Goal

Understand cryptographic hash functions: what they do, how they differ from encryption, why some are broken (MD5), and how to use SHA-256 for file integrity verification.

Prerequisites: Week 1 (Cypherpunk Ideals & Threat Modeling)

This is Part 1 of 3 - Covers hashing fundamentals and integrity verification.


Introduction: Why Cryptography Matters

Before we dive into algorithms, let’s understand what we’re building toward:

Cryptography is mathematics applied to privacy. It transforms the abstract right to privacy into concrete protection through proofs, not promises.

  • Hashing proves integrity: “This file hasn’t been tampered with”
  • Encryption provides confidentiality: “Only intended recipients can read this”
  • Key derivation strengthens secrets: “Your password becomes unbreakable”
  • Randomness enables security: “Attackers can’t predict your keys”

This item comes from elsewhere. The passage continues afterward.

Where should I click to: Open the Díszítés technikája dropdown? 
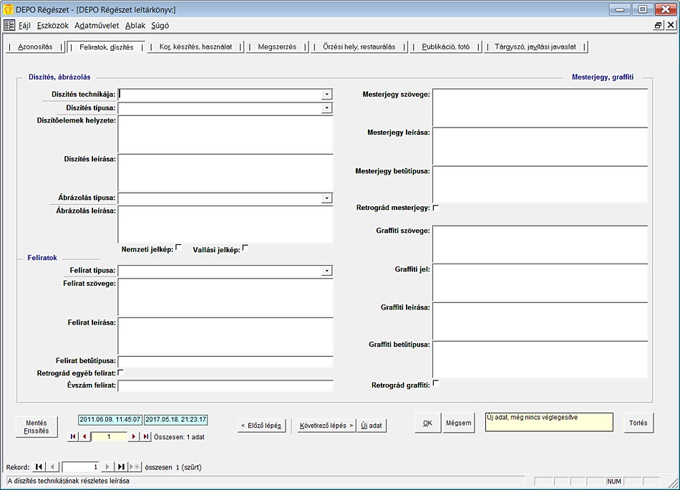[326, 94]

By the end of this week, you’ll understand the how and why behind every encrypted file, signed message, and verified download you encounter.


1. What Is a Hash Function?

A cryptographic hash function takes arbitrary data and produces a fixed-size “fingerprint” called a digest.

Key properties:

  1. Deterministic - Same input always produces same output
  2. Fast - Quick to compute
  3. One-way - Cannot reverse digest back to input (mathematically hard)
  4. Avalanche effect - Tiny change in input completely changes output
  5. Collision resistant - Computationally infeasible to find two inputs with same hash

Why Hash Functions Are Not Encryption

Critical distinction:

HASHING:
"Cypherpunks write code" → SHA256 → 09cf84d64a47650f... (CANNOT BE REVERSED)

ENCRYPTION:
"Cypherpunks write code" + KEY → AES → f8a3b2c1d4e5f6... (CAN BE DECRYPTED WITH KEY)

Hashes are for:

  • File integrity verification (checksums)
  • Password storage (never store plaintext passwords!)
  • Digital signatures (covered in Week 3)
  • Proof-of-work (Bitcoin mining)

Encryption is for:

  • Confidentiality (hiding message contents)
  • Two-way transformation (need to decrypt later)

2. Common Hash Algorithms

AlgorithmOutput SizeStatusUse Case
MD5128 bitsBROKENNever use (collisions found)
SHA-1160 bitsDEPRECATEDLegacy systems only
SHA-256256 bitsSECUREGeneral purpose, Bitcoin
SHA-512512 bitsSECUREExtra security margin
BLAKE2b512 bitsSECUREFaster than SHA-2, modern
SHA-3VariableSECUREDifferent design, future-proof

Why MD5 Is Broken: Understanding Collisions

A collision is when two different inputs produce the same hash.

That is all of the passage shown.